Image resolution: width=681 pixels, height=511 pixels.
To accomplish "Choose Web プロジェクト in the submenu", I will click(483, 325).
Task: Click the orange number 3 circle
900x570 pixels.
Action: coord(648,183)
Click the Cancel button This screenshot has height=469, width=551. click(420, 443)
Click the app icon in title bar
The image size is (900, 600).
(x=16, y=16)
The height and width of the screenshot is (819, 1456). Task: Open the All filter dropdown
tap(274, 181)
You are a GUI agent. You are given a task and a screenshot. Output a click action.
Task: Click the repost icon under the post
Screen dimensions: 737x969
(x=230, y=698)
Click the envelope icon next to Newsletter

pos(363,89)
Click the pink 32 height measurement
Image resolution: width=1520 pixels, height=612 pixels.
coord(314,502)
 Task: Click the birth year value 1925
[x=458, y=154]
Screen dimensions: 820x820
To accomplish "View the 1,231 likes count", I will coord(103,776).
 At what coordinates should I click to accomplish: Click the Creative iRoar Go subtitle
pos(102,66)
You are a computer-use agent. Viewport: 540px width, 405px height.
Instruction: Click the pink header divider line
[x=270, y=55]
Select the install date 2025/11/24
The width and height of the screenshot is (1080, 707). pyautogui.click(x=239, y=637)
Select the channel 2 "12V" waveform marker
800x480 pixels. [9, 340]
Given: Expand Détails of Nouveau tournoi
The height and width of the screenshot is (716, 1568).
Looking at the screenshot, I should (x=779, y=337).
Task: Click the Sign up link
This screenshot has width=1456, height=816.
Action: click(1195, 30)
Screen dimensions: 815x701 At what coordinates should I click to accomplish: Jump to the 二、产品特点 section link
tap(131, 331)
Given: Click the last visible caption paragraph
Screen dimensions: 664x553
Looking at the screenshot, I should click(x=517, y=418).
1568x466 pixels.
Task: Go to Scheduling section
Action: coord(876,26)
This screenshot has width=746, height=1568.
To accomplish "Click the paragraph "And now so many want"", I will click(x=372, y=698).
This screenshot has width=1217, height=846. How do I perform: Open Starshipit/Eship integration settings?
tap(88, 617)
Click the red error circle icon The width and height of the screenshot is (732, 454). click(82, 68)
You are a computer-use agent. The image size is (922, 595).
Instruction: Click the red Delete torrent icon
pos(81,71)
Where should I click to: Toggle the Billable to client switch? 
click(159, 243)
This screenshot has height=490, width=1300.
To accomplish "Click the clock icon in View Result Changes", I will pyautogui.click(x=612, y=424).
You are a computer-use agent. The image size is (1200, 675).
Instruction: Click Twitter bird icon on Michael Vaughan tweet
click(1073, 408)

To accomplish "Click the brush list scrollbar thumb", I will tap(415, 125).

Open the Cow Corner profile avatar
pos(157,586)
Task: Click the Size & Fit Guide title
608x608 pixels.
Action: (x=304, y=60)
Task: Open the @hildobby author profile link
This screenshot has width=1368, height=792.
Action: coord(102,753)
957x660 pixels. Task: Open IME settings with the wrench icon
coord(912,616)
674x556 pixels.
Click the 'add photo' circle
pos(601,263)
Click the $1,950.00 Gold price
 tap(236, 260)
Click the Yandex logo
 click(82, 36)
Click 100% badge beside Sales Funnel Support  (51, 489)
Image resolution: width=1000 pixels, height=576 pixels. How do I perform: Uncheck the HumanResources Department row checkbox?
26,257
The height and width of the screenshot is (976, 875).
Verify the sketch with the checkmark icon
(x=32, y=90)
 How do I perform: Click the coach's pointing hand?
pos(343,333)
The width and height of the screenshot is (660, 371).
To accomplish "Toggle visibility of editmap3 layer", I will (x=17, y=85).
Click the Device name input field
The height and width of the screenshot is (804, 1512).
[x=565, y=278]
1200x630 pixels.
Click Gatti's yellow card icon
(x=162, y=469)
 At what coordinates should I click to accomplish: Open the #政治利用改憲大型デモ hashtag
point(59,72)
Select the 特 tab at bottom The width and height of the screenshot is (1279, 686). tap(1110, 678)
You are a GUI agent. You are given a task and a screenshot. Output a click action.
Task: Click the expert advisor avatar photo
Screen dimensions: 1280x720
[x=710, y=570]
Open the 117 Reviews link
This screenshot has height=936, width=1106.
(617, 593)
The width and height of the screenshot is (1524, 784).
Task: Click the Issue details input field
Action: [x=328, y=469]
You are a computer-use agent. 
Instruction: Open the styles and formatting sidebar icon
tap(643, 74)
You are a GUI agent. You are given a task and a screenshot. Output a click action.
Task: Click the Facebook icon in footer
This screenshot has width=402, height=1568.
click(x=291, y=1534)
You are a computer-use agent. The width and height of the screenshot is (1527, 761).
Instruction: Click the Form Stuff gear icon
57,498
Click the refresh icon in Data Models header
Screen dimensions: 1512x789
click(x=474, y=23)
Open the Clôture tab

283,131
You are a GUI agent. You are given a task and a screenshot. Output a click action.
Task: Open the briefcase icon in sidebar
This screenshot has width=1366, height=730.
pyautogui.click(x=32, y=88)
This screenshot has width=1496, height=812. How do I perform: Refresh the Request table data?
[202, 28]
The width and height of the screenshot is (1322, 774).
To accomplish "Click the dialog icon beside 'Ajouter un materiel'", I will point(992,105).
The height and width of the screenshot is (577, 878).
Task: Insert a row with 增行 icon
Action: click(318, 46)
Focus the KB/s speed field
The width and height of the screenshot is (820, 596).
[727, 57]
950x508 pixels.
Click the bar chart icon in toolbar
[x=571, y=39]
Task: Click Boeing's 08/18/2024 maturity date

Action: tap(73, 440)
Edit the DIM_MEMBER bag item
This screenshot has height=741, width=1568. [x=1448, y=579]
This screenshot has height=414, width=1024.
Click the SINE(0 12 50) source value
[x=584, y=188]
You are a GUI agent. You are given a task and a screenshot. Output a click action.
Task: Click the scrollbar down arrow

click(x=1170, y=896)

__________

§ **How to complete this task**:
Output each entry exactly. Leave none out.

§ **Task result**:
Image resolution: width=681 pixels, height=511 pixels.
To accomplish "Choose Web プロジェクト in the submenu", I will click(483, 325).
Task: Click the orange number 3 circle
900x570 pixels.
Action: coord(648,183)
Click the Cancel button This screenshot has height=469, width=551. click(420, 443)
Click the app icon in title bar
The image size is (900, 600).
(x=16, y=16)
The height and width of the screenshot is (819, 1456). Task: Open the All filter dropdown
tap(274, 181)
You are a GUI agent. You are given a task and a screenshot. Output a click action.
Task: Click the repost icon under the post
Screen dimensions: 737x969
(x=230, y=698)
Click the envelope icon next to Newsletter

pos(363,89)
Click the pink 32 height measurement
Image resolution: width=1520 pixels, height=612 pixels.
coord(314,502)
 Task: Click the birth year value 1925
[x=458, y=154]
Screen dimensions: 820x820
To accomplish "View the 1,231 likes count", I will coord(103,776).
 At what coordinates should I click to accomplish: Click the Creative iRoar Go subtitle
pos(102,66)
You are a computer-use agent. Viewport: 540px width, 405px height.
Instruction: Click the pink header divider line
[x=270, y=55]
Select the install date 2025/11/24
The width and height of the screenshot is (1080, 707). pyautogui.click(x=239, y=637)
Select the channel 2 "12V" waveform marker
800x480 pixels. [9, 340]
Given: Expand Détails of Nouveau tournoi
The height and width of the screenshot is (716, 1568).
Looking at the screenshot, I should (x=779, y=337).
Task: Click the Sign up link
This screenshot has width=1456, height=816.
Action: click(1195, 30)
Screen dimensions: 815x701 At what coordinates should I click to accomplish: Jump to the 二、产品特点 section link
tap(131, 331)
Given: Click the last visible caption paragraph
Screen dimensions: 664x553
Looking at the screenshot, I should click(x=517, y=418).
1568x466 pixels.
Task: Go to Scheduling section
Action: coord(876,26)
This screenshot has width=746, height=1568.
To accomplish "Click the paragraph "And now so many want"", I will click(x=372, y=698).
This screenshot has width=1217, height=846. How do I perform: Open Starshipit/Eship integration settings?
tap(88, 617)
Click the red error circle icon The width and height of the screenshot is (732, 454). click(82, 68)
You are a computer-use agent. The image size is (922, 595).
Instruction: Click the red Delete torrent icon
pos(81,71)
Where should I click to: Toggle the Billable to client switch? 
click(159, 243)
This screenshot has height=490, width=1300.
To accomplish "Click the clock icon in View Result Changes", I will pyautogui.click(x=612, y=424).
You are a computer-use agent. The image size is (1200, 675).
Instruction: Click Twitter bird icon on Michael Vaughan tweet
click(1073, 408)

To accomplish "Click the brush list scrollbar thumb", I will tap(415, 125).

Open the Cow Corner profile avatar
pos(157,586)
Task: Click the Size & Fit Guide title
608x608 pixels.
Action: (x=304, y=60)
Task: Open the @hildobby author profile link
This screenshot has width=1368, height=792.
Action: coord(102,753)
957x660 pixels. Task: Open IME settings with the wrench icon
coord(912,616)
674x556 pixels.
Click the 'add photo' circle
pos(601,263)
Click the $1,950.00 Gold price
 tap(236, 260)
Click the Yandex logo
 click(82, 36)
Click 100% badge beside Sales Funnel Support  (51, 489)
Image resolution: width=1000 pixels, height=576 pixels. How do I perform: Uncheck the HumanResources Department row checkbox?
26,257
The height and width of the screenshot is (976, 875).
Verify the sketch with the checkmark icon
(x=32, y=90)
 How do I perform: Click the coach's pointing hand?
pos(343,333)
The width and height of the screenshot is (660, 371).
To accomplish "Toggle visibility of editmap3 layer", I will (x=17, y=85).
Click the Device name input field
The height and width of the screenshot is (804, 1512).
[x=565, y=278]
1200x630 pixels.
Click Gatti's yellow card icon
(x=162, y=469)
 At what coordinates should I click to accomplish: Open the #政治利用改憲大型デモ hashtag
point(59,72)
Select the 特 tab at bottom The width and height of the screenshot is (1279, 686). tap(1110, 678)
You are a GUI agent. You are given a task and a screenshot. Output a click action.
Task: Click the expert advisor avatar photo
Screen dimensions: 1280x720
[x=710, y=570]
Open the 117 Reviews link
This screenshot has height=936, width=1106.
(617, 593)
The width and height of the screenshot is (1524, 784).
Task: Click the Issue details input field
Action: [x=328, y=469]
You are a computer-use agent. 
Instruction: Open the styles and formatting sidebar icon
tap(643, 74)
You are a GUI agent. You are given a task and a screenshot. Output a click action.
Task: Click the Facebook icon in footer
This screenshot has width=402, height=1568.
click(x=291, y=1534)
You are a computer-use agent. The width and height of the screenshot is (1527, 761).
Instruction: Click the Form Stuff gear icon
57,498
Click the refresh icon in Data Models header
Screen dimensions: 1512x789
click(x=474, y=23)
Open the Clôture tab

283,131
You are a GUI agent. You are given a task and a screenshot. Output a click action.
Task: Open the briefcase icon in sidebar
This screenshot has width=1366, height=730.
pyautogui.click(x=32, y=88)
This screenshot has width=1496, height=812. How do I perform: Refresh the Request table data?
[202, 28]
The width and height of the screenshot is (1322, 774).
To accomplish "Click the dialog icon beside 'Ajouter un materiel'", I will point(992,105).
The height and width of the screenshot is (577, 878).
Task: Insert a row with 增行 icon
Action: click(318, 46)
Focus the KB/s speed field
The width and height of the screenshot is (820, 596).
[727, 57]
950x508 pixels.
Click the bar chart icon in toolbar
[x=571, y=39]
Task: Click Boeing's 08/18/2024 maturity date

Action: tap(73, 440)
Edit the DIM_MEMBER bag item
This screenshot has height=741, width=1568. [x=1448, y=579]
This screenshot has height=414, width=1024.
Click the SINE(0 12 50) source value
[x=584, y=188]
You are a GUI agent. You are given a task and a screenshot. Output a click action.
Task: Click the scrollbar down arrow

click(x=1170, y=896)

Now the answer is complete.